Big Sky, one of the country's most ambitious and contentious dairying proposals, has been in receivership for more than three years - mired in legal action, owing about $30 million.

The $28 million sale price has been confirmed by several industry sources.

If the OIO approves the sale, Harvard will combine Big Sky's annual output of 1.1 million kg of milk solids with another dairy farm it owns in the district, to produce about 1.8 million kg a year by 2013.

It is understood Harvard's endowment fund, which was valued last year at $US26 billion ($NZ36.4 billion), will shortly be notified by the OIO if it has gained approval.

In 2003, it gained OIO approval for a $1 billion North Island forestry purchase.

Big Sky's sale ends a chapter of animosity and litigation between its former partners - farm-founder Ewan Carr and Auckland-based Rodney Humphries - after the farm was placed in receivership in 2007 by the BNZ, the operation owing the bank more than $17 million.

Harvard's investment representative in New Zealand, former Dunedin-based forestry consultant Philip Langston, said the Harvard fund had "executed a sale and purchase agreement [for Big Sky], but it's still subject to OIO approval".

He would not comment on the OIO application's status, or confirm the sale price - which is subject to a confidentiality agreement.

Mr Langston was asked what level of development the fund was considering, given that Big Sky was first mooted as an up-to-6000-cow proposal.

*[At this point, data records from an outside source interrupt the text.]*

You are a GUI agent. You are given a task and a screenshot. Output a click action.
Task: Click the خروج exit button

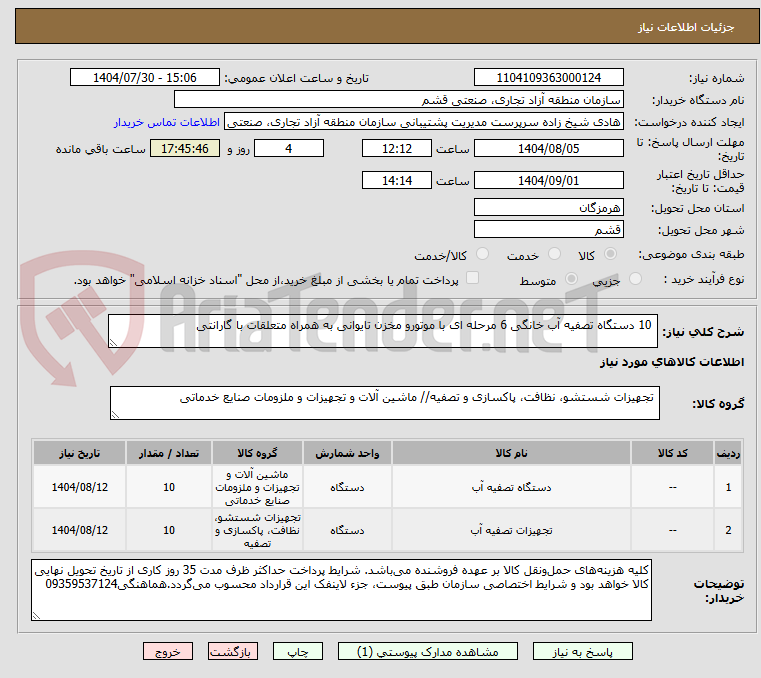point(168,651)
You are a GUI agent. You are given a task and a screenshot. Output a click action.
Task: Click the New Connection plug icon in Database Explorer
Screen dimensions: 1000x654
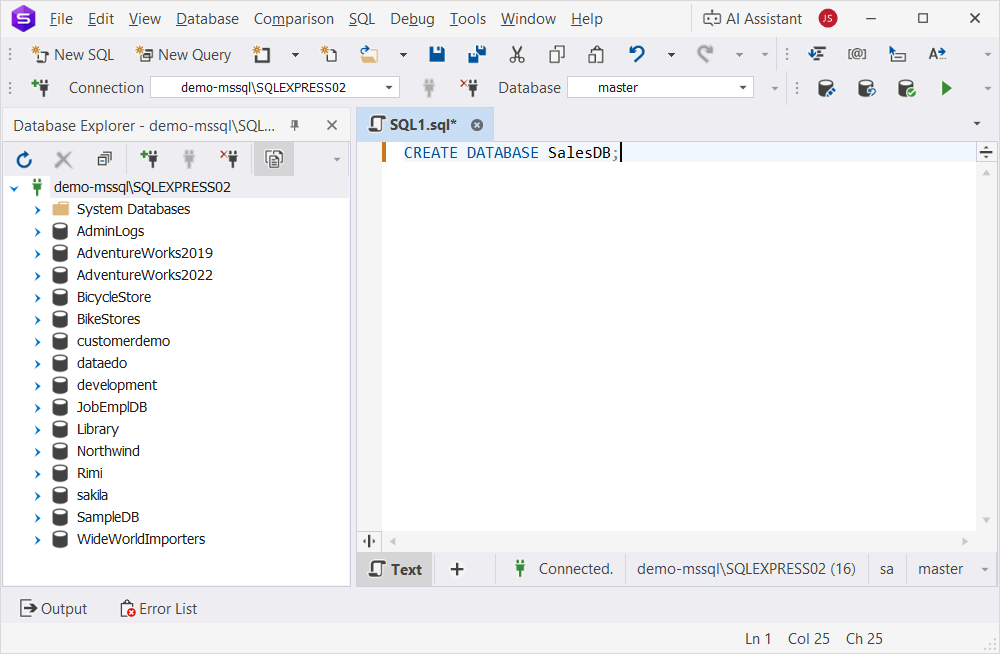click(149, 158)
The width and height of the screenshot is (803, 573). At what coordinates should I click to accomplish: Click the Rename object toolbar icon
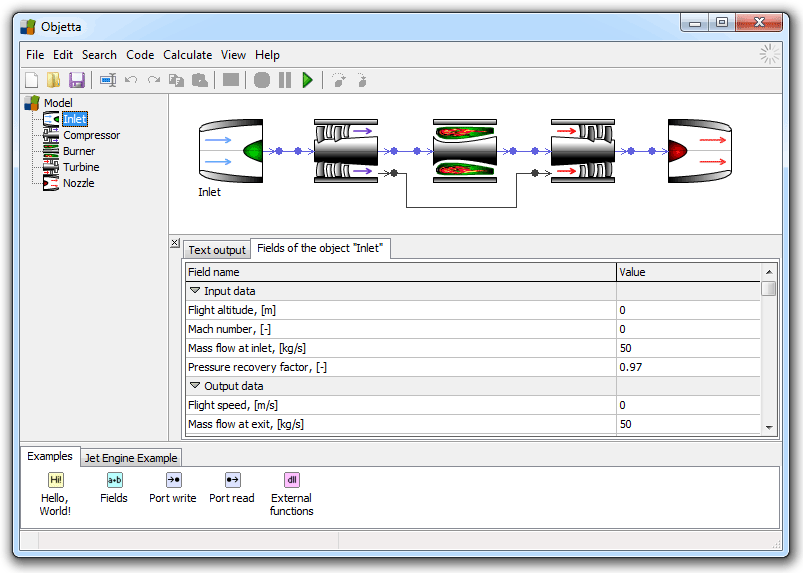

The fund's future investment was intended to be "incremental" and "system improvements" would boost output from both farms to 1.8 million kg of milk solids within three years.

It hoped to achieve this by combining the outputs of the 3000-cow, 1300ha Big Sky farm, with that of its other farm in the district, which runs 1100 cows on 450ha.

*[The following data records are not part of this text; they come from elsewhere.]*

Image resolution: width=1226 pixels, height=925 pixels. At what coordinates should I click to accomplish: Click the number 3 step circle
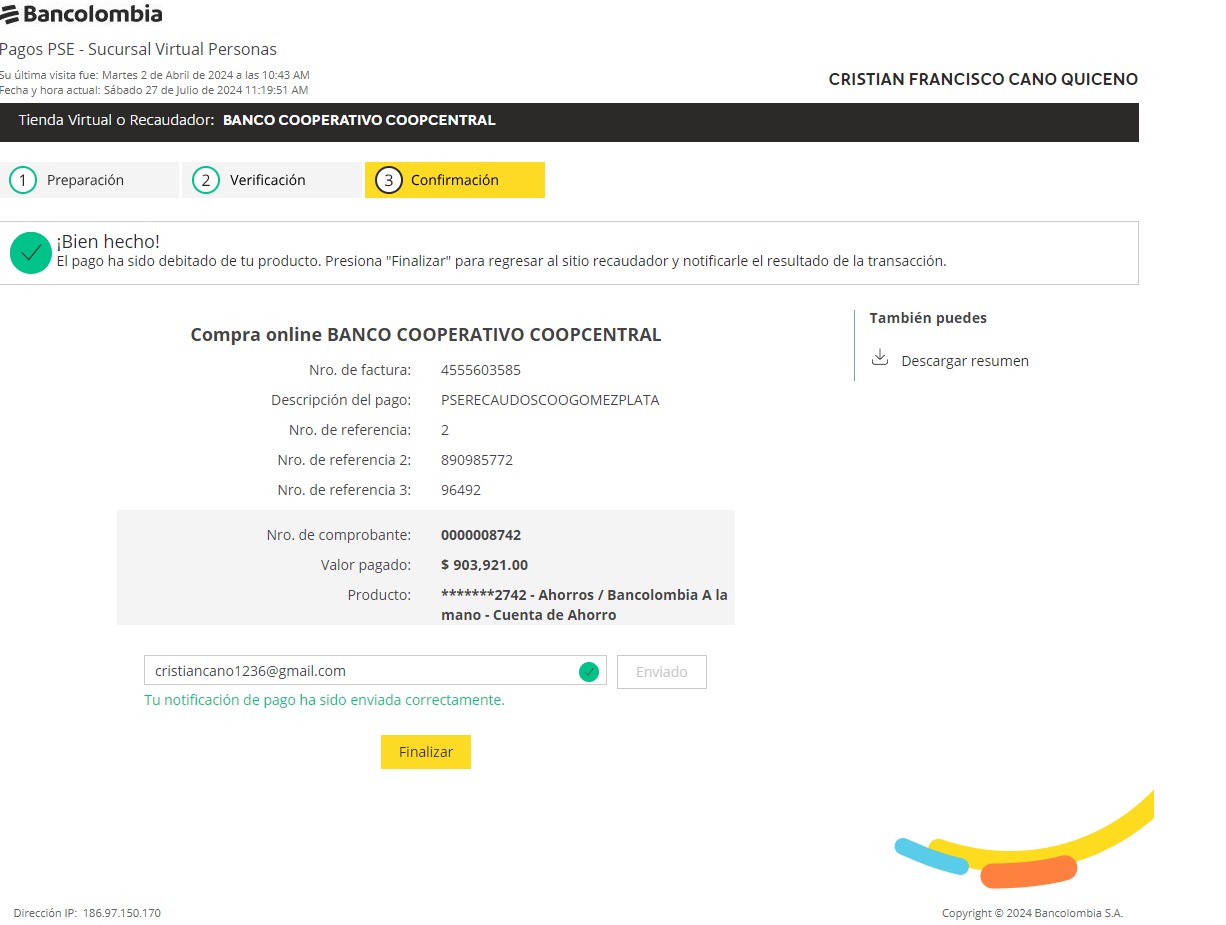388,180
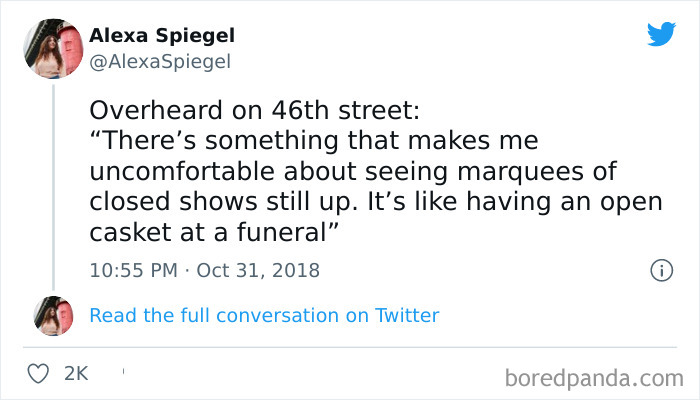
Task: Click the @AlexaSpiegel handle
Action: tap(160, 61)
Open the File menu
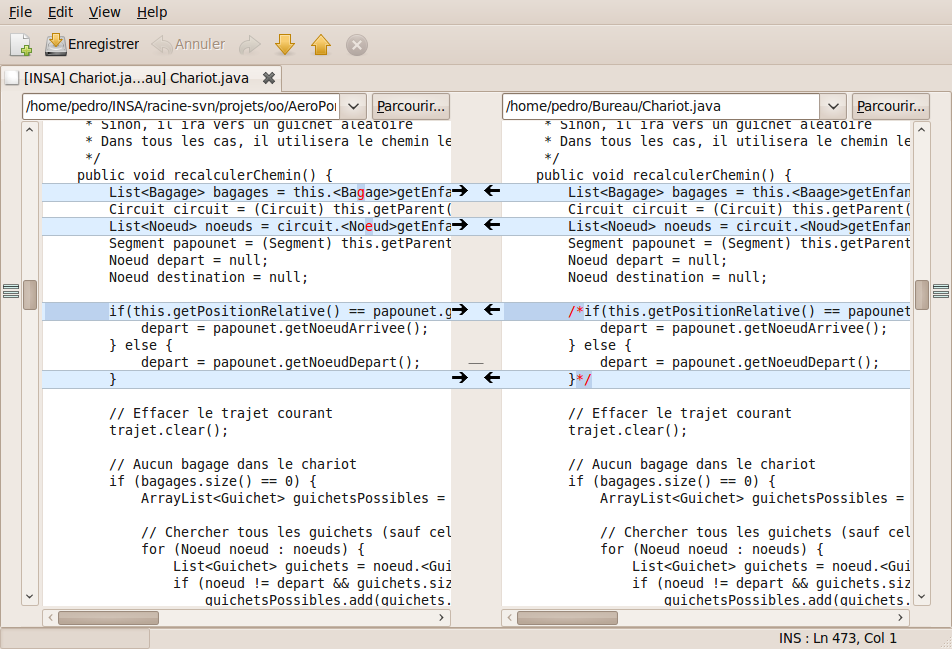The width and height of the screenshot is (952, 649). click(x=20, y=12)
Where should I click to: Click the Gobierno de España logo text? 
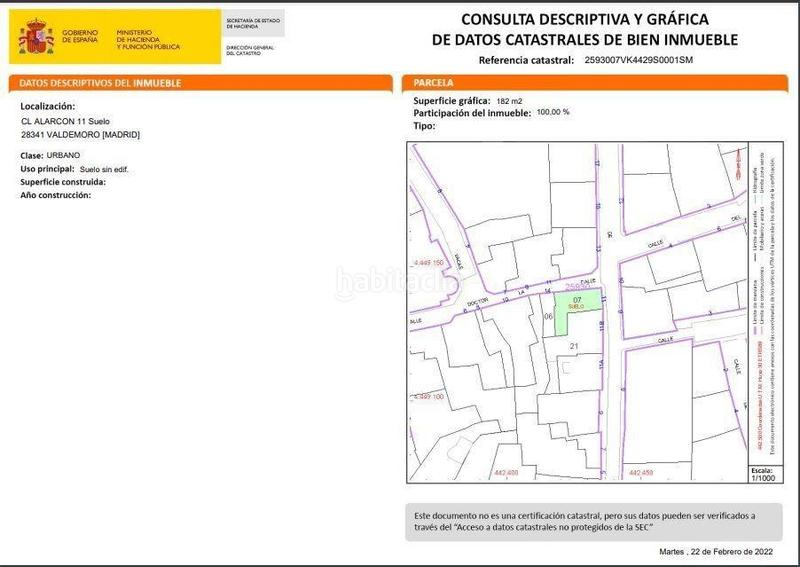81,36
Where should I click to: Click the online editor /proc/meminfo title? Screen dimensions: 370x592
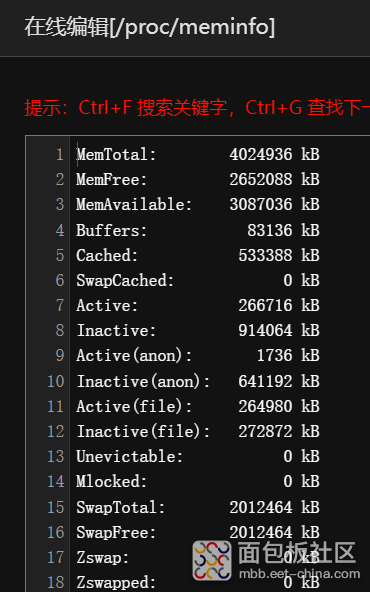150,27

It has operated the 450ha farm for the past financial year.

The $28 million Big Sky price tag is understood to cover land and improvements, stock, plant and Fonterra shares. A United States-registered company would own the farms which would be managed by a contracted New Zealand company, with the intention all staff would be retained.

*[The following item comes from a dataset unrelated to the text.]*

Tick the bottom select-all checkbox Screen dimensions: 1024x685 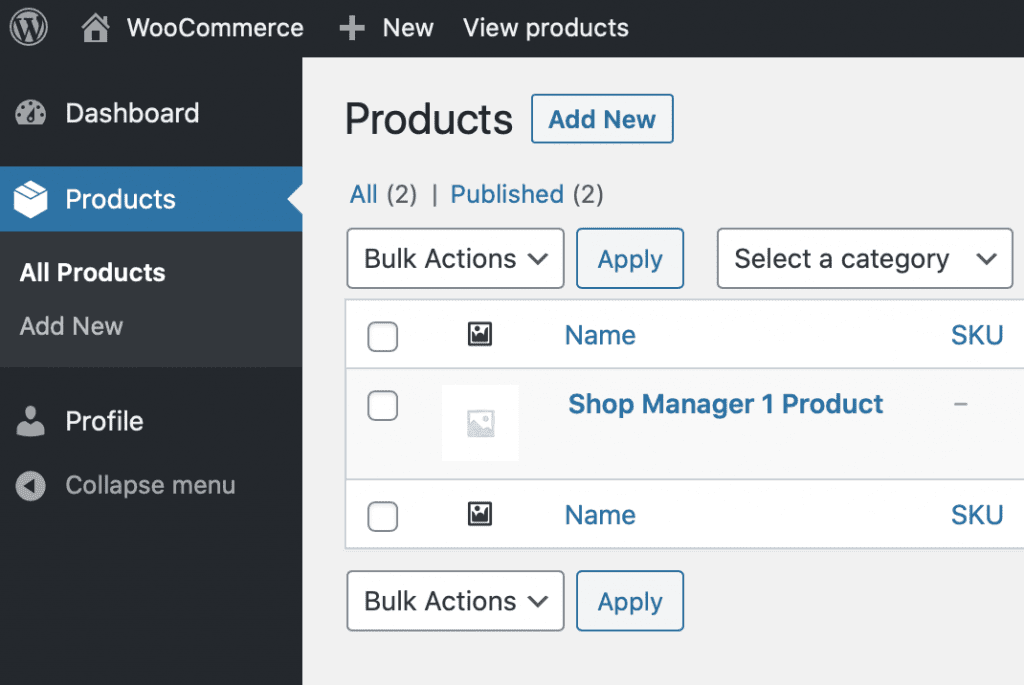tap(382, 516)
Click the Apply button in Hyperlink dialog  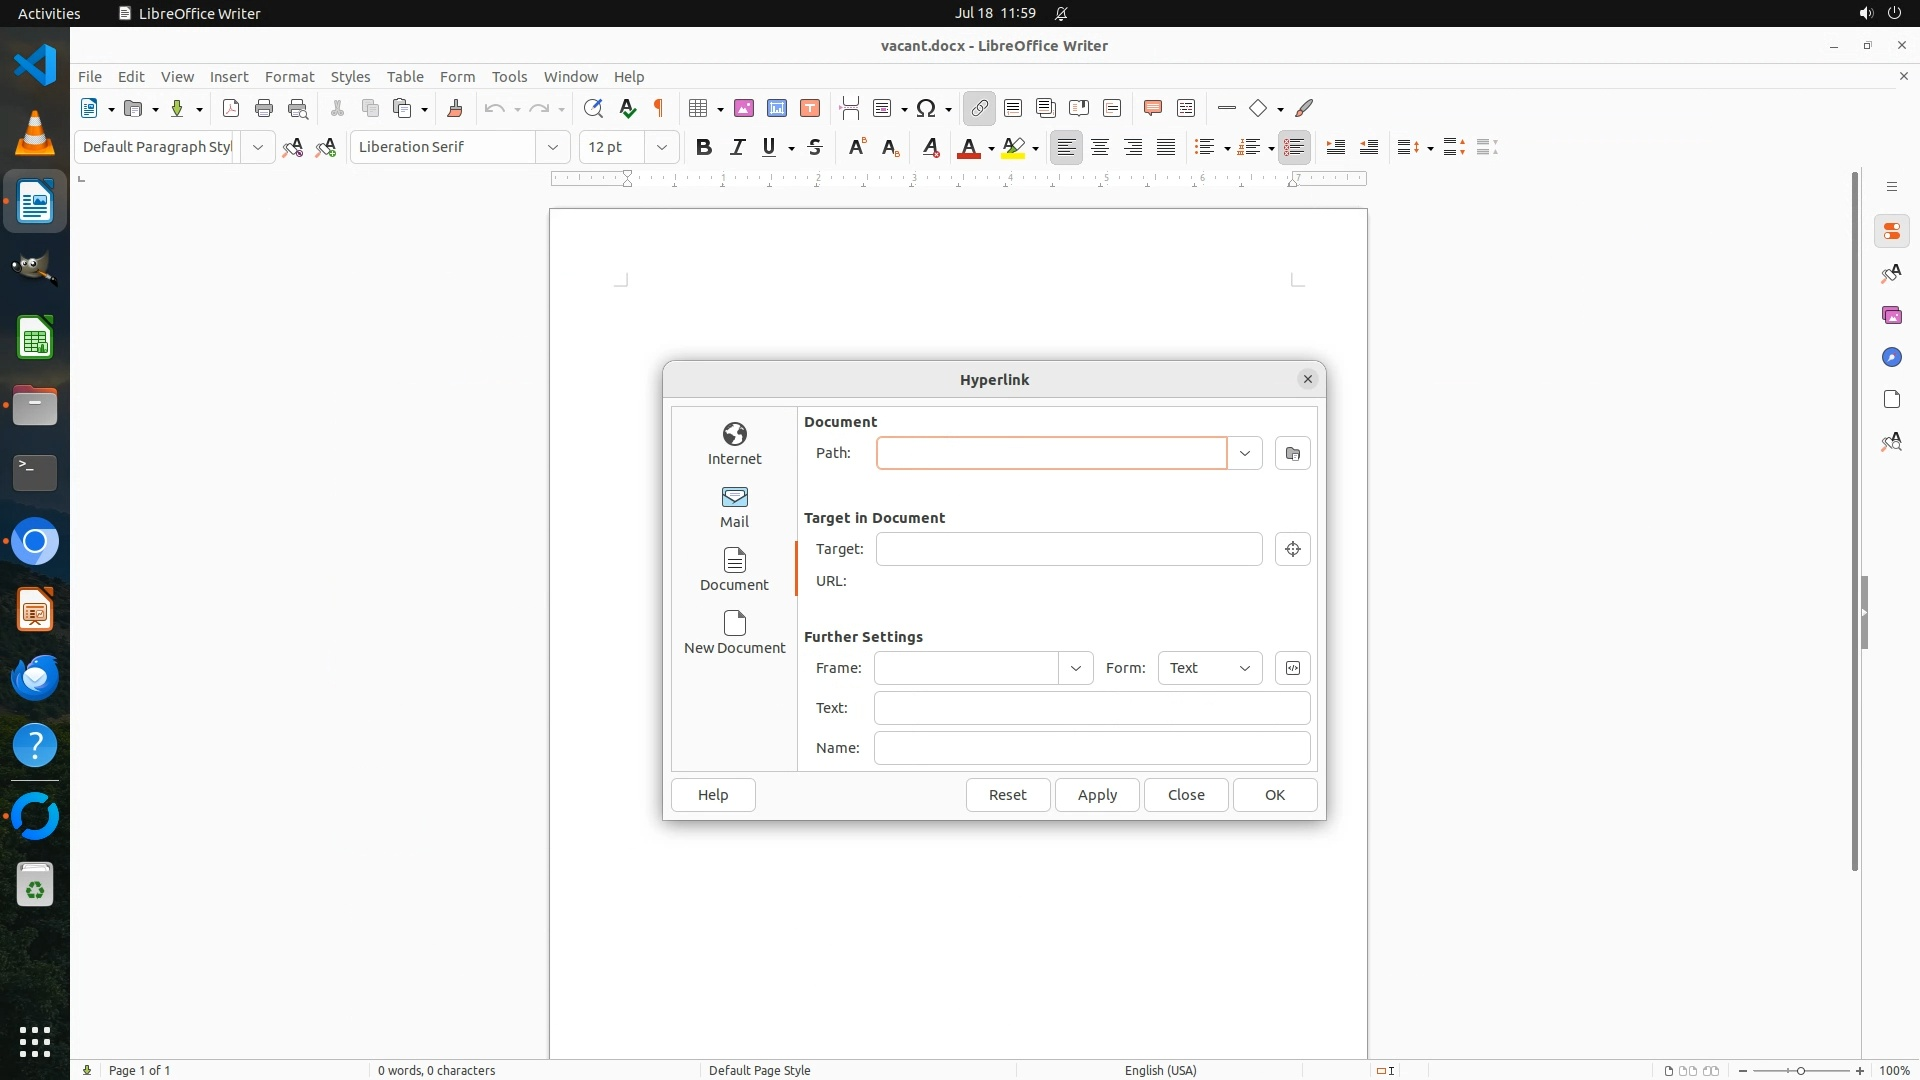coord(1096,795)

Mr Langston said there were adequate water rights available to meet Big Sky's development plans.

The Harvard fund's acquisition of Big Sky mirrors that of its $1 billion, 184,000ha Kaingaroa forest purchase in the central North Island late in 2003, also following a partnership failure and receivership.

The forest has been described as the largest single man-made forestry block in the world.

The Harvard fund was initially the forest's second-biggest owner, but later sold more than a third of its forest estate to the New Zealand Super Fund.

It is understood that under the Big Sky receivership, about $16 million would be paid to the secured creditor and instigator of receivership, the BNZ, which has already been paid several million dollars in interest.


BIG SKY DAIRY FARM
• Sale price: $28 million.
• Size: 1300ha.
• How many cows: 3000.
• Output: 1.1 million kg of milk solids.
• What now: Awaiting Overseas Investment Office approval.